What you will do:
Copy the records below word for word. Stop after the line that contains "Task: Go back to previous tour step".

————————

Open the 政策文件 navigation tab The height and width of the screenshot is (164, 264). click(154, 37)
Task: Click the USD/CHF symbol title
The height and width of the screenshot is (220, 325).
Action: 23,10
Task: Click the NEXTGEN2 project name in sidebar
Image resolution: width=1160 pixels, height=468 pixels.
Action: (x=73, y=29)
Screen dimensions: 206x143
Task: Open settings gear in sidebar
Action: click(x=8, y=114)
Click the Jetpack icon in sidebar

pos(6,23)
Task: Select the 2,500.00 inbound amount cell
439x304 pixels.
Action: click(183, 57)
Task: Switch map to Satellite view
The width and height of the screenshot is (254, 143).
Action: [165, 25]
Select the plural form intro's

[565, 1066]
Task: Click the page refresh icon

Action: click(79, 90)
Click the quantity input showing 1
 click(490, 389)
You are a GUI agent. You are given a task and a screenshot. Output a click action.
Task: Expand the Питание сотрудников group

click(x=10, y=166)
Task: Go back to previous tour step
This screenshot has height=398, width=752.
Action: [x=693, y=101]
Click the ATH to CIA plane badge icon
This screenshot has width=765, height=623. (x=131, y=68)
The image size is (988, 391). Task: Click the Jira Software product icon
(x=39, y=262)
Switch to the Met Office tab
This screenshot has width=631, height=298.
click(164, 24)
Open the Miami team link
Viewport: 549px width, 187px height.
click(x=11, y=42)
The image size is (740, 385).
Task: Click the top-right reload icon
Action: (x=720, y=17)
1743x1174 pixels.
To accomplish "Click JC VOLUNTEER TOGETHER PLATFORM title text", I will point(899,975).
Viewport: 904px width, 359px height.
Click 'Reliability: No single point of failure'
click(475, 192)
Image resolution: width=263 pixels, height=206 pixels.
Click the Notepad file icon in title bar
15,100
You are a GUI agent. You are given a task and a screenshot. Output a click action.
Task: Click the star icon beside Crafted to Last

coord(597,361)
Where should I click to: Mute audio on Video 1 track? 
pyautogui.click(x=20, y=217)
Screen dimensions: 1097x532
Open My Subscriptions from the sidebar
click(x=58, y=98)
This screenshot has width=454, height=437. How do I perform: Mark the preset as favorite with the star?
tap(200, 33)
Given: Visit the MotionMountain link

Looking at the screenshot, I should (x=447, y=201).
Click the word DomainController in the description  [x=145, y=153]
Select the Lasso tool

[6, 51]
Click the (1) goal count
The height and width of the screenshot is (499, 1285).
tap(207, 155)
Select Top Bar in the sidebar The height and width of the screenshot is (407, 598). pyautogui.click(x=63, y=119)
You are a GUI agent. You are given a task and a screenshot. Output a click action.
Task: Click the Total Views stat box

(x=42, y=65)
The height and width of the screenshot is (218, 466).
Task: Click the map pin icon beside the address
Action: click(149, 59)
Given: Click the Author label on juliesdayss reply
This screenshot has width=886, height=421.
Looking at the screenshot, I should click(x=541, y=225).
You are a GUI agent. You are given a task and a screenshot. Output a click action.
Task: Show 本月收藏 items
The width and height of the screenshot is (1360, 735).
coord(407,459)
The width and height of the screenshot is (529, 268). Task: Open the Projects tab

————————

Solution to this problem:
Open the 政策文件 navigation tab The height and width of the screenshot is (164, 264). click(154, 37)
Task: Click the USD/CHF symbol title
The height and width of the screenshot is (220, 325).
Action: 23,10
Task: Click the NEXTGEN2 project name in sidebar
Image resolution: width=1160 pixels, height=468 pixels.
Action: (x=73, y=29)
Screen dimensions: 206x143
Task: Open settings gear in sidebar
Action: click(x=8, y=114)
Click the Jetpack icon in sidebar

pos(6,23)
Task: Select the 2,500.00 inbound amount cell
439x304 pixels.
Action: click(183, 57)
Task: Switch map to Satellite view
The width and height of the screenshot is (254, 143).
Action: [165, 25]
Select the plural form intro's

[565, 1066]
Task: Click the page refresh icon

Action: click(79, 90)
Click the quantity input showing 1
 click(490, 389)
You are a GUI agent. You are given a task and a screenshot. Output a click action.
Task: Expand the Питание сотрудников group

click(x=10, y=166)
Task: Go back to previous tour step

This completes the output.